Start of Material provided

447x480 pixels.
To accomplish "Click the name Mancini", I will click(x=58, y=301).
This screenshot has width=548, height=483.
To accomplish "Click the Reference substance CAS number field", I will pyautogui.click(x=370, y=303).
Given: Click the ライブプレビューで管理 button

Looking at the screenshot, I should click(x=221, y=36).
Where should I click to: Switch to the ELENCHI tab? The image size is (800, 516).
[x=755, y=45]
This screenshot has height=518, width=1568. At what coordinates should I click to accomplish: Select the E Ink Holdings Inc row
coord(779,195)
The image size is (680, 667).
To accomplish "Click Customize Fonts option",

End of Material provided
Start of Material provided

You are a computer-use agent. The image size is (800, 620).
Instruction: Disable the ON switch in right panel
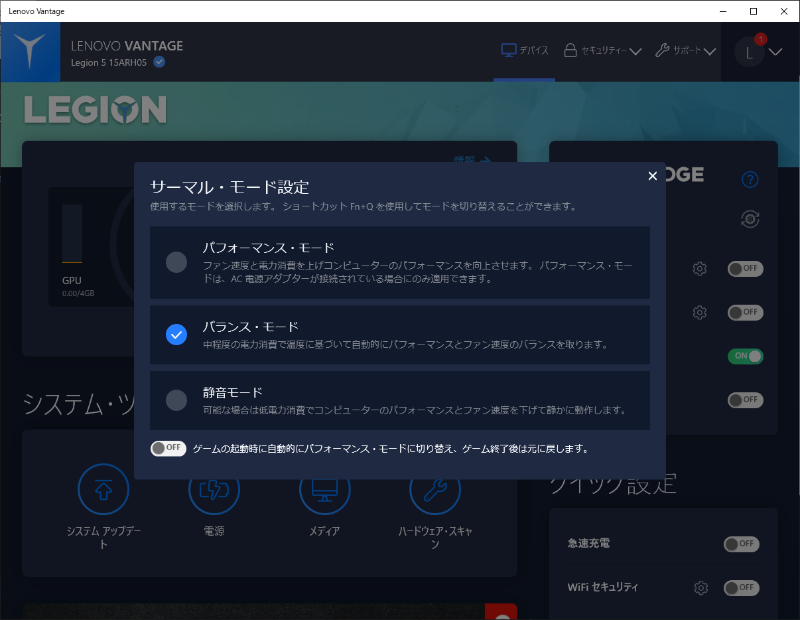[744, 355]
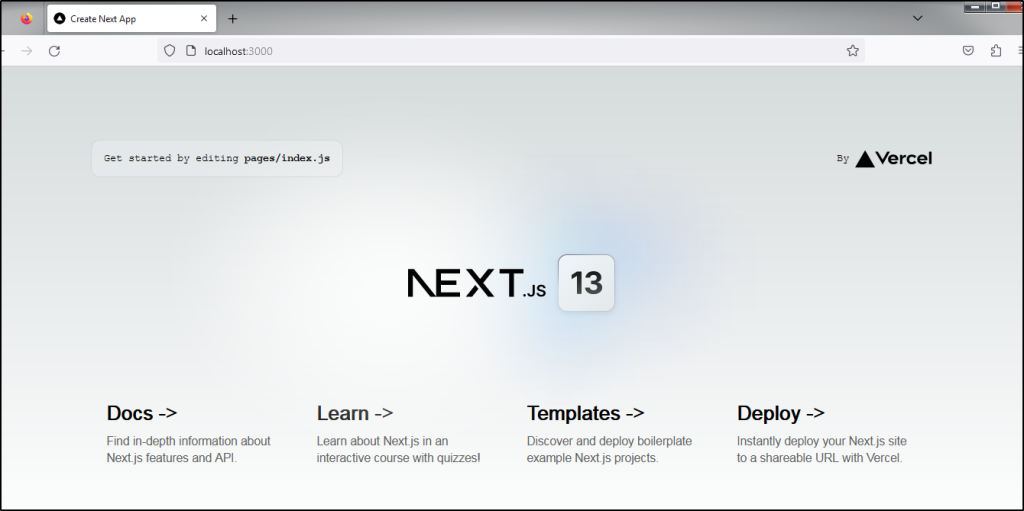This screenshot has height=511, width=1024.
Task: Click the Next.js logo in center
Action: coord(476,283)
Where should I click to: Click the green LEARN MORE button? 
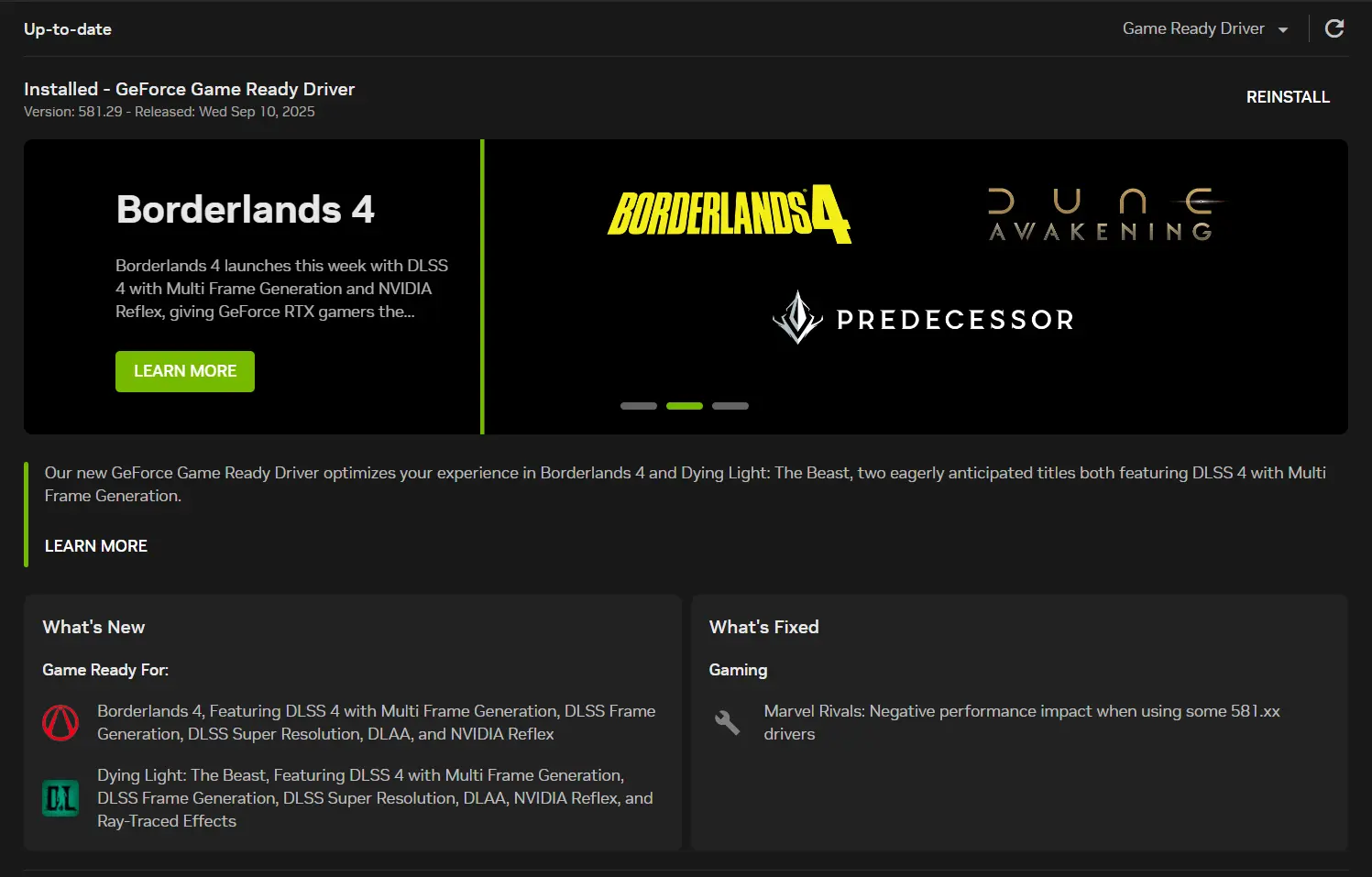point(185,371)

End of Material provided
Start of Material provided

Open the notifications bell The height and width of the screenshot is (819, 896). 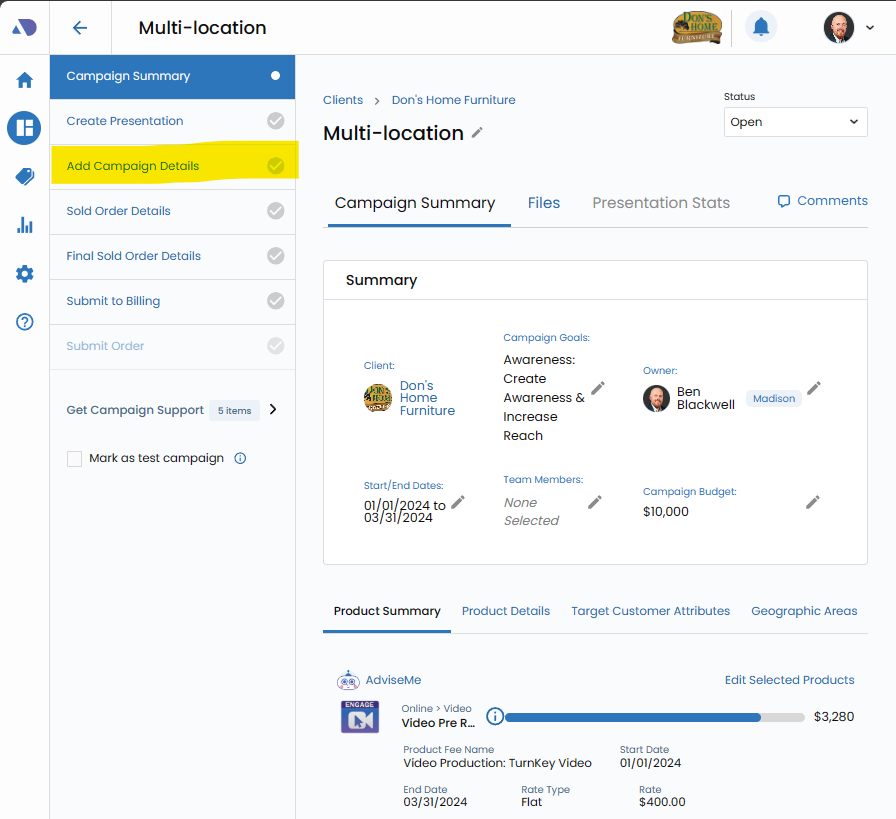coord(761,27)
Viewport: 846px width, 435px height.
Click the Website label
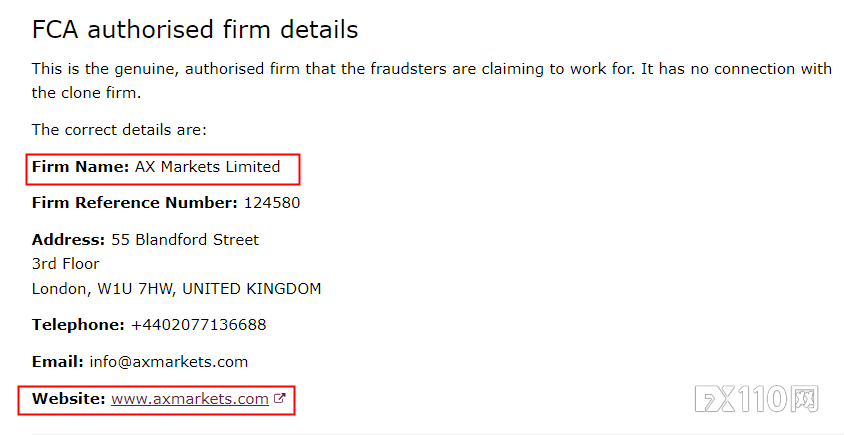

End of Material provided

**What the exercise asks**
A single number is required: the count of lines in the data that contain the string "will".

**Result of the exercise**
2